The idea behind this is that transpositions occur with ever larger time intervals in between. If I have 4 moves that can be transposed, there would be 24 permutations. If you start with ABCD, you would quite quickly encounter ABDC (when the first level below you with the same stm changes from C to D), then you would have to wait very much longer for ACDB (ACBD would have been intercepted by a TT hit after ACB), and still much longer for the root move to change and have BCDA. So if space is really cramped, and you have many more positions of a certain level in your tree than there are entries, you make best use of the entries by keeping the most-recently written, as they have the largest chance per unit of time to be accessed again throug a transposition with a move close to the leaves.
On the other hand, deeper entries save you more work on a hit. But the ratio of the work saved is inversely proportional to the frequency with which new nodes of that draft are generated: if d=1 nodes are 5 times more abundant than d=2 nodes, it must mean that the average d=2 search tree contains 5 d=1 nodes, and thus 5 d=1 sub-trees. You can afford to wait N times longer for a hit on a TT entry that saves you N times as much work, before the entry starts to be used less efficietly. If you keep around things for an amount of time inversely proportional to their rate of generation, you end up with equal populations.

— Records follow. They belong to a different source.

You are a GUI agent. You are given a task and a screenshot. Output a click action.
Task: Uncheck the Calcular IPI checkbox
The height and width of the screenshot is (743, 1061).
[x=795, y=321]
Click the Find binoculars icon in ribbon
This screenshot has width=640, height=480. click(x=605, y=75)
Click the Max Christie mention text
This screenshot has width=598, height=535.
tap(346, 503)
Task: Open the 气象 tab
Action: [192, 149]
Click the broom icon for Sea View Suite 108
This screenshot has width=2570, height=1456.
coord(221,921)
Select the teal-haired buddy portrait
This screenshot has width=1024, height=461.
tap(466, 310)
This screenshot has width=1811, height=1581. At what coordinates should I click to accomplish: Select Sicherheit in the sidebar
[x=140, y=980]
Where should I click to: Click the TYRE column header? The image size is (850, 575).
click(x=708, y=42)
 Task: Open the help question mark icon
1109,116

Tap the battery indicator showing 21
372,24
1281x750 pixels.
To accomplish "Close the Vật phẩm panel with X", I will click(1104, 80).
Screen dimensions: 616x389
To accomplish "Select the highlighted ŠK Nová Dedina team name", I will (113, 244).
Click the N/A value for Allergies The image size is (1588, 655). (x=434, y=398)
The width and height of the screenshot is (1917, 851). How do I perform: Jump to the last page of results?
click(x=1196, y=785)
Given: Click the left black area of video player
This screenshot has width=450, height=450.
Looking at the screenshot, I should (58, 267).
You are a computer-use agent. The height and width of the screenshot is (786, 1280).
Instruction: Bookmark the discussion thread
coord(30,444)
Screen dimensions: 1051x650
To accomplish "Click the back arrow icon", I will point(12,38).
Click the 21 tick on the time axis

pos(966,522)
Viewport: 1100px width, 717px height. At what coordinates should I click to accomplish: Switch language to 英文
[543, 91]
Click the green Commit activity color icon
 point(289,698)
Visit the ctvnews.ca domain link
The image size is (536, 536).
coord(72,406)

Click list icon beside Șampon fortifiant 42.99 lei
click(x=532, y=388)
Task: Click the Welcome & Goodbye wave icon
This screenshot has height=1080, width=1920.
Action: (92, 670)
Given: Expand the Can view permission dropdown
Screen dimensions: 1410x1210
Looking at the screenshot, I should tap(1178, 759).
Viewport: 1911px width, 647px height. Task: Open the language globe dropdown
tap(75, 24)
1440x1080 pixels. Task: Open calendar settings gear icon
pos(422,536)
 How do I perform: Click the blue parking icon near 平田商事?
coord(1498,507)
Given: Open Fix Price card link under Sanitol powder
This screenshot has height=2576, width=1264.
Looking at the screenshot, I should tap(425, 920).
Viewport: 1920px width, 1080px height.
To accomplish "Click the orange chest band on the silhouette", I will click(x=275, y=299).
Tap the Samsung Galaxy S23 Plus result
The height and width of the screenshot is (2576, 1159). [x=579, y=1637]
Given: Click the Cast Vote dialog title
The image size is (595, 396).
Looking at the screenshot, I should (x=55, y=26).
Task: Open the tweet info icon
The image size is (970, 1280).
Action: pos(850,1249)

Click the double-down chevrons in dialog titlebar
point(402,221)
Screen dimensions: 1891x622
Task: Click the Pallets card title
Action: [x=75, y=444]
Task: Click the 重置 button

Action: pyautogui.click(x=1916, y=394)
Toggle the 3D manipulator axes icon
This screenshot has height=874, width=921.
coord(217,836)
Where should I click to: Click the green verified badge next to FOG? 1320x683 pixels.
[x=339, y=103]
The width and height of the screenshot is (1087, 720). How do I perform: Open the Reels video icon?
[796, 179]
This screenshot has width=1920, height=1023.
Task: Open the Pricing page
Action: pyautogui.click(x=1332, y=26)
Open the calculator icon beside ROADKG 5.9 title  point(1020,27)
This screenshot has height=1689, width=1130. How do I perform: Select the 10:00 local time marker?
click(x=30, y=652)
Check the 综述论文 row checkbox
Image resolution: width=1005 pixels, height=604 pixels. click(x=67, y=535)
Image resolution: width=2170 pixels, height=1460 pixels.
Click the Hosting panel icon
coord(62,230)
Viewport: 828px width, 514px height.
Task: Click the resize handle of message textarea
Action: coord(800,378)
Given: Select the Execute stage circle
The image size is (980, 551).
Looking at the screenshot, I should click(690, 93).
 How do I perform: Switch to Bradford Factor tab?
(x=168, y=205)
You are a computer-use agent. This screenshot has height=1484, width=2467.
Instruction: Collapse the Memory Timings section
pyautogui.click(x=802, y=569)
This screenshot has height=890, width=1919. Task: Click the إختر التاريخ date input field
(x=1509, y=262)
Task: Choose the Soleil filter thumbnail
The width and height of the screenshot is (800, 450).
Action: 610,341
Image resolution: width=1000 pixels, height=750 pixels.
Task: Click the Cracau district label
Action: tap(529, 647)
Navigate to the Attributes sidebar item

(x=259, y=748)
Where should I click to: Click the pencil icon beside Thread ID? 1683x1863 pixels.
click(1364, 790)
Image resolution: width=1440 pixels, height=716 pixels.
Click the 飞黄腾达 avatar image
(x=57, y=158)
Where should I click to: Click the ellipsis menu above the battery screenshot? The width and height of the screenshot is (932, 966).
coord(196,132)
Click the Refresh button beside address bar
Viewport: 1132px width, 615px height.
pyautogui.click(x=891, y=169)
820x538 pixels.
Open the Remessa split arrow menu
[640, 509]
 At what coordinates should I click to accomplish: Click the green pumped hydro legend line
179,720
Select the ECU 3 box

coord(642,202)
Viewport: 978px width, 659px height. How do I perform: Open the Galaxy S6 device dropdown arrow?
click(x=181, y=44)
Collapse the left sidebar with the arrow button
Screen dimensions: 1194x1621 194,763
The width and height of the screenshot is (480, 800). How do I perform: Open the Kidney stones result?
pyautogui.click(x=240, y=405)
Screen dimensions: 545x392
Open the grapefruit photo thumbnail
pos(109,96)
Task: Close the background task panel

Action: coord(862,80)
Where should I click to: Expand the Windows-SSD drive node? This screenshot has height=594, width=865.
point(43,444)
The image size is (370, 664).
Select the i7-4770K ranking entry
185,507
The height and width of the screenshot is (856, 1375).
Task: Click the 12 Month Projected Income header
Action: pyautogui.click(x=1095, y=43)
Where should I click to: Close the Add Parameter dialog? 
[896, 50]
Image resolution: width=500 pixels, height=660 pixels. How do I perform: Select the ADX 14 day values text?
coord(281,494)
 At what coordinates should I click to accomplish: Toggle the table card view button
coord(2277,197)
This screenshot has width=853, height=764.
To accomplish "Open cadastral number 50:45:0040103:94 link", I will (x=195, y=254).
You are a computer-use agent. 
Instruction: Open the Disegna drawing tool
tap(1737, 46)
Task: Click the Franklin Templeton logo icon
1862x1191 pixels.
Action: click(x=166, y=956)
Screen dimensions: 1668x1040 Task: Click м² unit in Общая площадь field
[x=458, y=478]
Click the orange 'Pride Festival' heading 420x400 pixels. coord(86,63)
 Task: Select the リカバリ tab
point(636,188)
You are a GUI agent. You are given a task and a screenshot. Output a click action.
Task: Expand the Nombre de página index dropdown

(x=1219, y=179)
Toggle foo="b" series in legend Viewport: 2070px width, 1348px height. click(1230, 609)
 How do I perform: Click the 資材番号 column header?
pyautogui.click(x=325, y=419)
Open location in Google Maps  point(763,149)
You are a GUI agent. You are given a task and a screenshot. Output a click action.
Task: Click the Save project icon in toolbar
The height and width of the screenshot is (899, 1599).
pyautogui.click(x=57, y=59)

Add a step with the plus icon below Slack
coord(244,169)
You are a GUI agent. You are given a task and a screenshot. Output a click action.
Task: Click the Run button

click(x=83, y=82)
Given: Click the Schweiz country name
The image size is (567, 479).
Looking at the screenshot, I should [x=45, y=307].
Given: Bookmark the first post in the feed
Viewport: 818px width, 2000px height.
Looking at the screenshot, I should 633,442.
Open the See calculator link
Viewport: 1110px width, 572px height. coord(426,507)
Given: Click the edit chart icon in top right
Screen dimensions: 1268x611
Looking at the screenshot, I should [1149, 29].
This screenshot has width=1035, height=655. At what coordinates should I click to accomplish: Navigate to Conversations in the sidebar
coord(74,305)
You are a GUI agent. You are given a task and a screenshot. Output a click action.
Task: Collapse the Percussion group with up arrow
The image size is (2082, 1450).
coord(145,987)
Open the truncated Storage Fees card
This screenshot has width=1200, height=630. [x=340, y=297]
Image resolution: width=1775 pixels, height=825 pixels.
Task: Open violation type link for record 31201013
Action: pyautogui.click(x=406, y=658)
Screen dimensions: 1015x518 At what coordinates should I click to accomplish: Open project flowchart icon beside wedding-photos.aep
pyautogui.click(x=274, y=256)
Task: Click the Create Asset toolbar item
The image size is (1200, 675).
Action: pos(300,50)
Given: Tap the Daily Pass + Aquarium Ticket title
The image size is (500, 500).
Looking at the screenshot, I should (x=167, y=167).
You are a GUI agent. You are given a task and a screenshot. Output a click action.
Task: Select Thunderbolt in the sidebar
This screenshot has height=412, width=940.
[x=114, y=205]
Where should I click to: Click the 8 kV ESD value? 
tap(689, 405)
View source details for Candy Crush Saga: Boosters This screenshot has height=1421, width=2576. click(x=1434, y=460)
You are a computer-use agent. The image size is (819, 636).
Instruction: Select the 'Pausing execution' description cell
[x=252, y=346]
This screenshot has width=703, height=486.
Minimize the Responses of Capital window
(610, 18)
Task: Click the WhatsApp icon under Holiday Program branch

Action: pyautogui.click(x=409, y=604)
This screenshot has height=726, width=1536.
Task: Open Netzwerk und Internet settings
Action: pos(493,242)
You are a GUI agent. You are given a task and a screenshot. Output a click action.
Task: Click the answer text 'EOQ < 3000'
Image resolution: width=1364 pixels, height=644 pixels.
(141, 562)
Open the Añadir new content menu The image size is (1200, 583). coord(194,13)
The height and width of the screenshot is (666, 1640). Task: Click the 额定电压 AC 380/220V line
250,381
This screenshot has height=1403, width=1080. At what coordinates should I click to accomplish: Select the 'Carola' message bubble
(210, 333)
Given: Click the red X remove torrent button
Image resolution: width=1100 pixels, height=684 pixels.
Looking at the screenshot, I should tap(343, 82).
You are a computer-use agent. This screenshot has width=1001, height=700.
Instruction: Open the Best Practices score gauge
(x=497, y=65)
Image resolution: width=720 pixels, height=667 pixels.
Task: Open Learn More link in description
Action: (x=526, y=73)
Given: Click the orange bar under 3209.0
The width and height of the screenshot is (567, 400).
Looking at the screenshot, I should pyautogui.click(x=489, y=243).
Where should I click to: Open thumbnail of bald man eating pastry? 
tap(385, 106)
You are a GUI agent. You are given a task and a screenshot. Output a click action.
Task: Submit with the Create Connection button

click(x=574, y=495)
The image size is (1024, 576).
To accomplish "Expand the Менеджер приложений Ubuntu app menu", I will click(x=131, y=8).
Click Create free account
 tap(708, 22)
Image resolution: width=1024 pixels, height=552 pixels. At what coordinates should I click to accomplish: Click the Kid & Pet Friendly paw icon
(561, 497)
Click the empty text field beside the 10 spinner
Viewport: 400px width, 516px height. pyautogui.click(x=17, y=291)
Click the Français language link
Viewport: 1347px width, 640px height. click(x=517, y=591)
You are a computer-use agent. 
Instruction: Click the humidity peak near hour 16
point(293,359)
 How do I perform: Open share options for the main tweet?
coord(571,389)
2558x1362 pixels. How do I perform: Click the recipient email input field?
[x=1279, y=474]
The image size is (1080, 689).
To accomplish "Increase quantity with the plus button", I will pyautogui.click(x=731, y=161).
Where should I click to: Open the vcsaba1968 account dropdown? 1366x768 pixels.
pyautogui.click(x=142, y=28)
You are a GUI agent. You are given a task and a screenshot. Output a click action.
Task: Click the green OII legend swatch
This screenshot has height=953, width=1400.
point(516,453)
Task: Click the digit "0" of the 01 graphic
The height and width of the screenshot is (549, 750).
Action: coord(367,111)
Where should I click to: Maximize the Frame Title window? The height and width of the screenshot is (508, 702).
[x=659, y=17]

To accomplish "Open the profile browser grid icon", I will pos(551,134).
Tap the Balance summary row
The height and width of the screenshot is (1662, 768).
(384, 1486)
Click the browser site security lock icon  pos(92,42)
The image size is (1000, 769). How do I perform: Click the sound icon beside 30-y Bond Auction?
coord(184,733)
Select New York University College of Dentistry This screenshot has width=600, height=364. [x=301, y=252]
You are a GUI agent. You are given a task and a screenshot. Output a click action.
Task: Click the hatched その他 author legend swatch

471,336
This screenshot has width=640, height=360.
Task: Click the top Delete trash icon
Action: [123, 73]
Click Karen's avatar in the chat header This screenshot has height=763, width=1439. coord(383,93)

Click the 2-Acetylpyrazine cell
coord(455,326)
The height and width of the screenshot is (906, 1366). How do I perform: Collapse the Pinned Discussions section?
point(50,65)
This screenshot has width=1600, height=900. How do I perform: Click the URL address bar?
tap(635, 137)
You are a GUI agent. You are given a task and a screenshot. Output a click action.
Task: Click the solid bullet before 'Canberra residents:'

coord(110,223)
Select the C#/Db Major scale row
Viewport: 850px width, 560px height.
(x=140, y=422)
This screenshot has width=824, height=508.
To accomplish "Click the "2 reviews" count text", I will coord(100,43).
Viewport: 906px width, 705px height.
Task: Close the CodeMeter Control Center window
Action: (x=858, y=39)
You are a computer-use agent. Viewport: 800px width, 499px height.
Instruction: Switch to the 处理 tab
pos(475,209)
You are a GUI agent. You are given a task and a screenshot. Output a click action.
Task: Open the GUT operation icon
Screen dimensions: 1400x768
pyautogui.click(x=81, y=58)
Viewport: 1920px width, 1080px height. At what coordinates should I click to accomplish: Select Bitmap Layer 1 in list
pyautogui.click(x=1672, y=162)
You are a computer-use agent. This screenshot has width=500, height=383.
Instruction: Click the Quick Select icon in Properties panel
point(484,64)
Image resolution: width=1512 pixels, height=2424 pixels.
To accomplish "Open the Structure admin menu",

One can combine the idea of replacing over-represented drafts with any other replacement scheme. As over-represented entries will be replaced by the first thing that comes along, which is usually a low draft, you will have a fair amount of low drafts even in the depth-preferred part, and thus you won't need a very large always-replace part. In Joker I happen to have 7 entries per cache line, and I use one of those as always-replace entry, for anything that is rejected from the depth-preferred part. I probe only two depth-preferred entries, and if I cannot replace there (the primary one was not over-represented, and both had higher draft than the new position) it goes to the overflow slot.
It could also be combined with shallowes-of-two or shallowest-of-four replacement, however. Just first look if the primary entry (where you would look first) is over-represented. If so, replace it, if not, do the usual thing. But I switched to considereing only 2 entries, because when you do not unconditionally keep the higher drafts around anyway, there was little payoff in going though a lot of trouble to not lose them occasionally on a collision between two high draft positions. So I just save some time on comparisons by comparing only two (plus a third for the always-replace slot). Earlier tests had shown that shallowes-of-seven (the most I could do in the given cache line) was not competative to shallowest-of-four anyway, so I would compare with a part of the entries in the cache line anyway, and the step to making that only two was a small one.
Just another thought...when looking at hash table changes in Tinker, often the search tree changes enough that the move and score change as well,
even for fixed depth searches with the same replacement scheme and number of slots and changing only the table size.
Changing the PV move of course can dramatically change the search time.
So, just wondering if the data above might refelect different PVs depending on the hash size.
Incidentally, I'm not sure why this happens, but Crafty does it also.
Indeed, search-time data is extermely noisy, and even bigger tables or better replacement algorithms can double the search time, occasionally. For evaluating a replacement scheme, a good way is to average out the noise by searching many positions, or retry searching the same position many times with different Zobrist randoms.